College Football Gets Its Four-Team Playoff

5:36 PM PST 06/26/2012 by Mike Barnes
Ronald Martinez/Getty Images

University presidents OK the plan to eliminate the Bowl Championship Series starting with 2014 season.

So long, Bowl Championship Series. Hello, playoffs.

College football's top division on Tuesday officially moved to a four-team playoff beginning with the 2014 season when a committee of university presidents in Washington approved a BCS commissioners’ plan that had been in the works for months.

For the next two seasons, things will remain as they have since the introduction of the BCS format in 1998. A committee will create five bowl matchups, including one that pits what it decides are the No. 1 and No. 2 teams in the country in a championship game.

But starting in 2014, the committee will select four teams based on won-loss record, strength of schedule, head-to-head meetings and whether a team is a conference champion. The semifinal games will be rotated among six bowls to be determined (the Rose, Fiesta, Sugar and Orange bowls and two others), with one contest on New Year’s Eve and the other on New Year’s Day.

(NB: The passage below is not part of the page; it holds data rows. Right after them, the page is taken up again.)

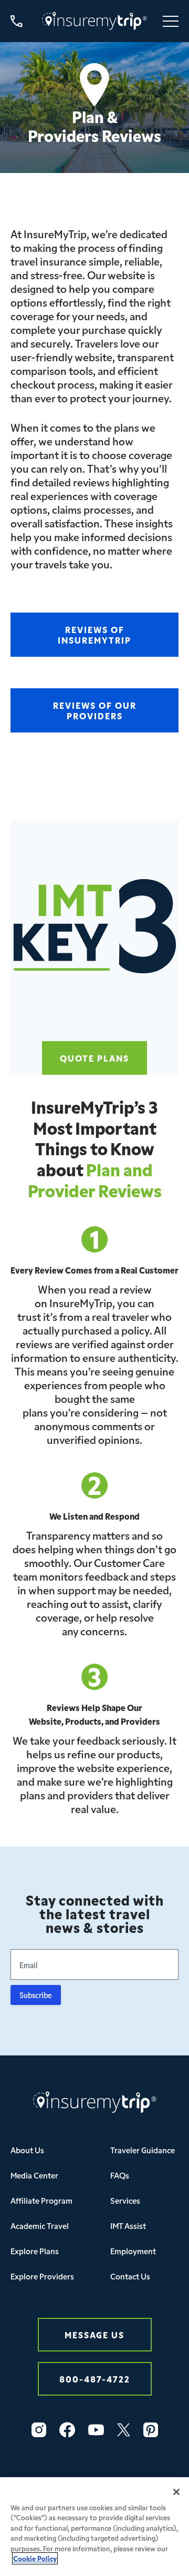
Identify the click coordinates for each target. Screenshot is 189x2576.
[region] (94, 2526)
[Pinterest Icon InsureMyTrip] (150, 2429)
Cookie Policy (35, 2558)
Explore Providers (42, 2276)
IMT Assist (128, 2225)
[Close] (176, 2491)
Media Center (34, 2175)
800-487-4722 (94, 2379)
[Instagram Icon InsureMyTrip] (39, 2429)
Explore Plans (34, 2250)
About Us (27, 2149)
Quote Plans (94, 1058)
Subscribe (35, 1995)
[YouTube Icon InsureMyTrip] (96, 2430)
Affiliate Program (41, 2200)
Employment (133, 2250)
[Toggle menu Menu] (170, 21)
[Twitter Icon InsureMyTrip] (123, 2430)
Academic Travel (39, 2225)
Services (125, 2200)
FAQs (119, 2175)
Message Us (94, 2334)
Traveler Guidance (142, 2149)
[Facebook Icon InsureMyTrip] (67, 2430)
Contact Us (130, 2276)
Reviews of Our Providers (94, 710)
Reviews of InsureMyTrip (94, 634)
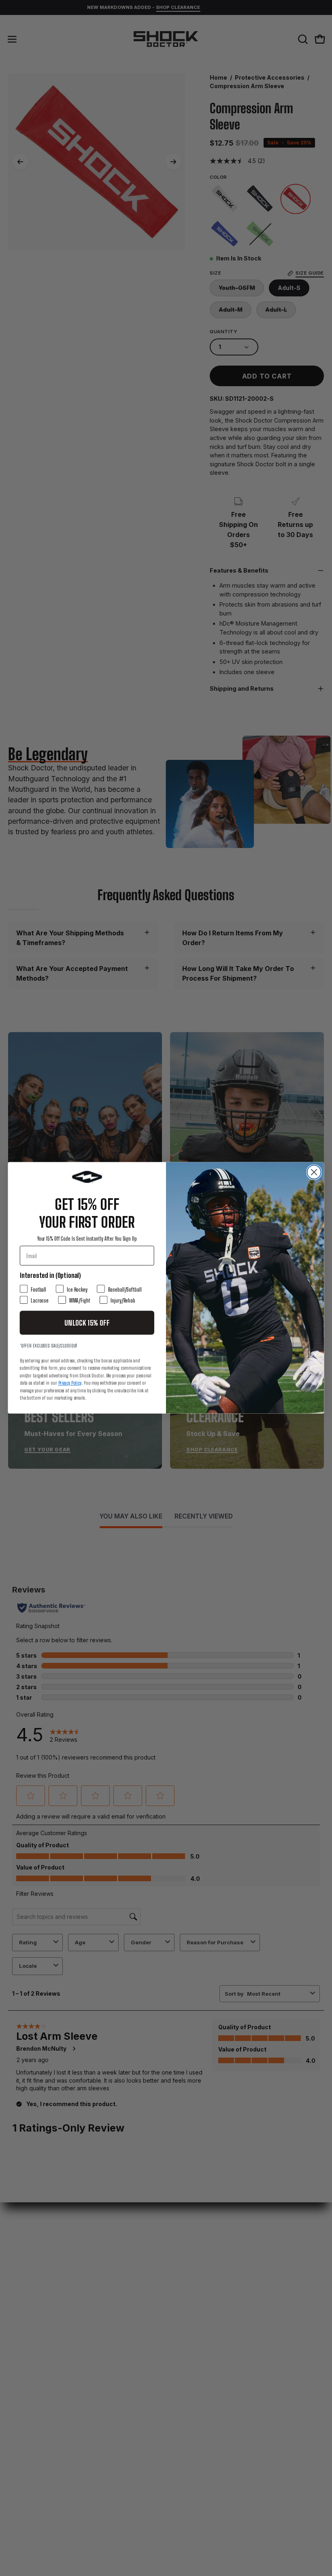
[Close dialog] (314, 1172)
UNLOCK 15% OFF (86, 1323)
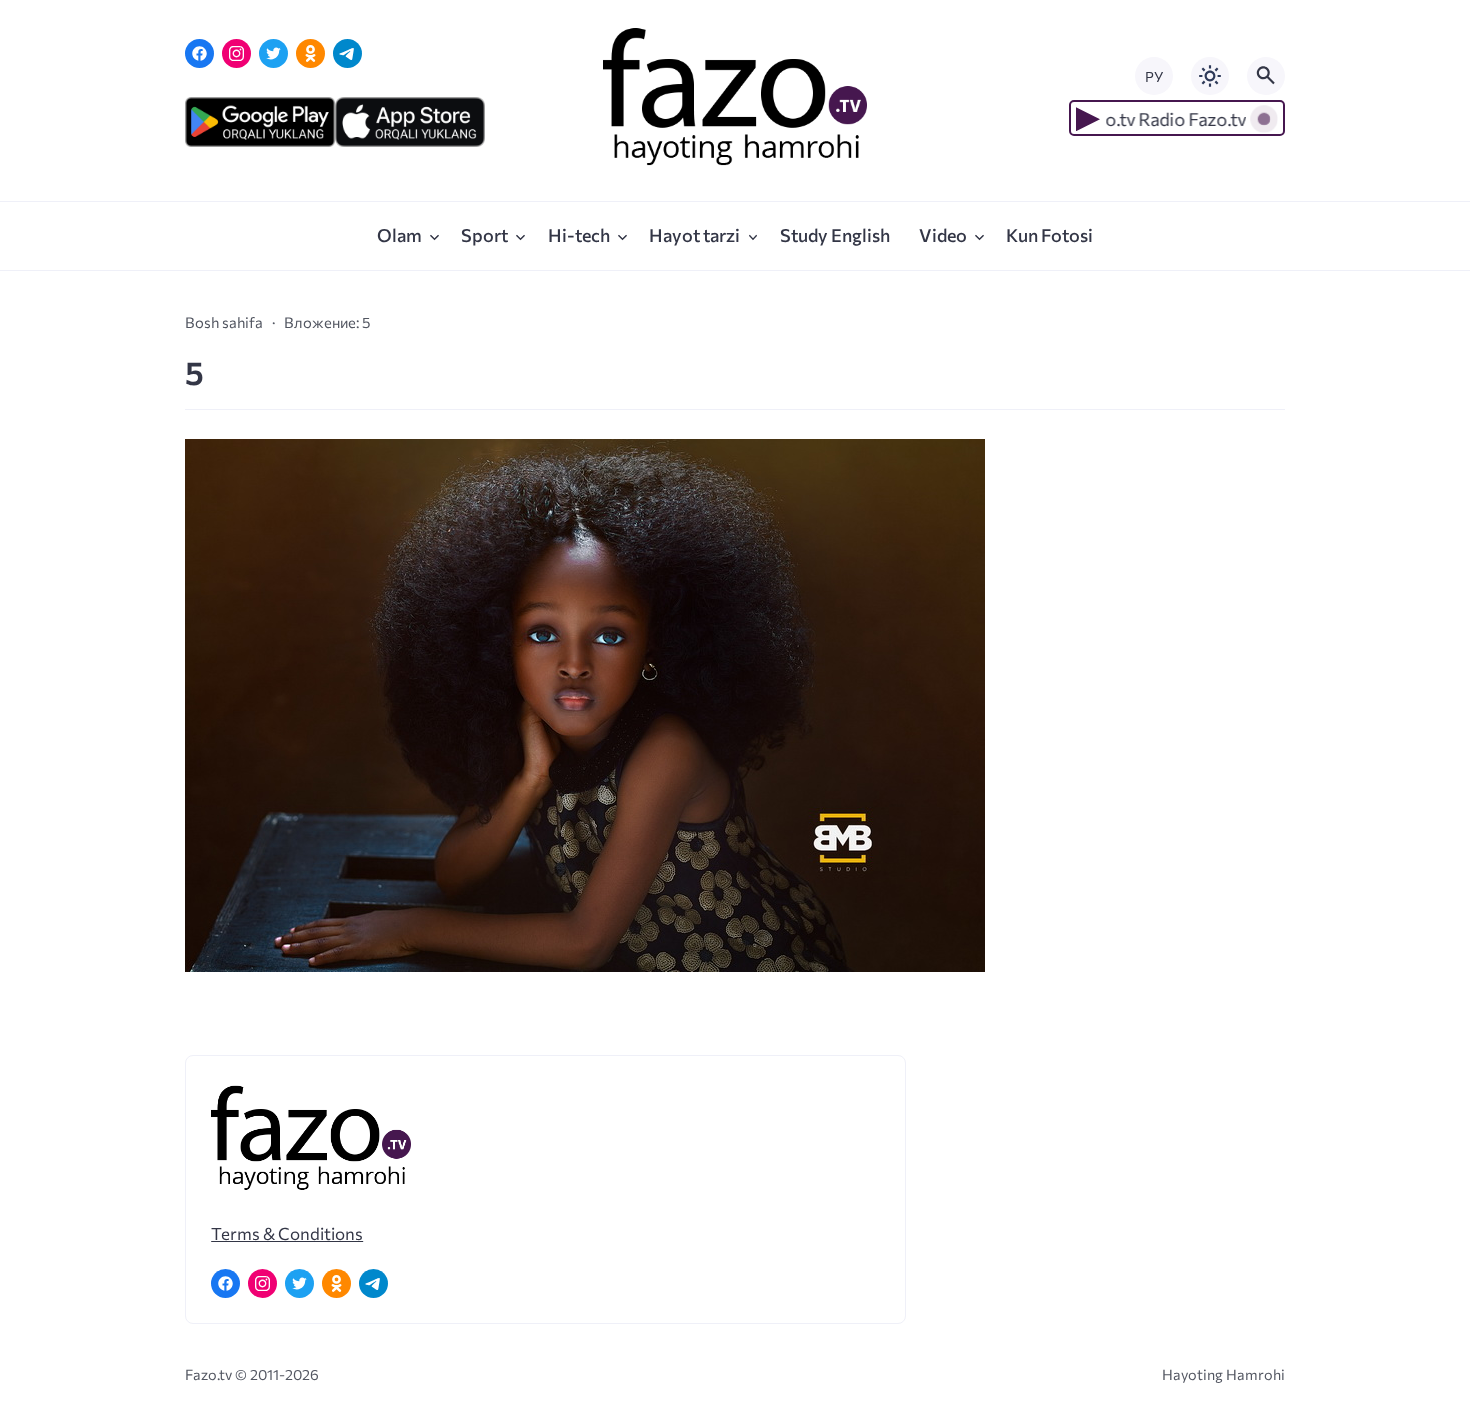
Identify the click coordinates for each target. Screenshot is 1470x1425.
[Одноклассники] (310, 53)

The winners advance to the national championship game about a week later, with the site selected through a bidding process, much like the Super Bowl.

The current BCS contract expires after the 2013 season, with the Rose Bowl hosting the final BCS title game. Disney now pays $155 million annually for the major bowls and the national championship game that airs on ESPN. Analysts have predicted that the rights fee could soar to $400 million a year or $4.8 billion over 12 years, the length of the deal for the new playoff format. More than 24 million viewers watched this year’s national championship game in which Alabama blanked LSU.

ESPN has an exclusive negotiating window beginning in early fall.

“By making this change, we felt we could enhance the regular season but at the same time provide the fans with the kind of postseason that will contribute to the regular season,” Southeastern Conference commissioner Mike Slive told reporters in Washington.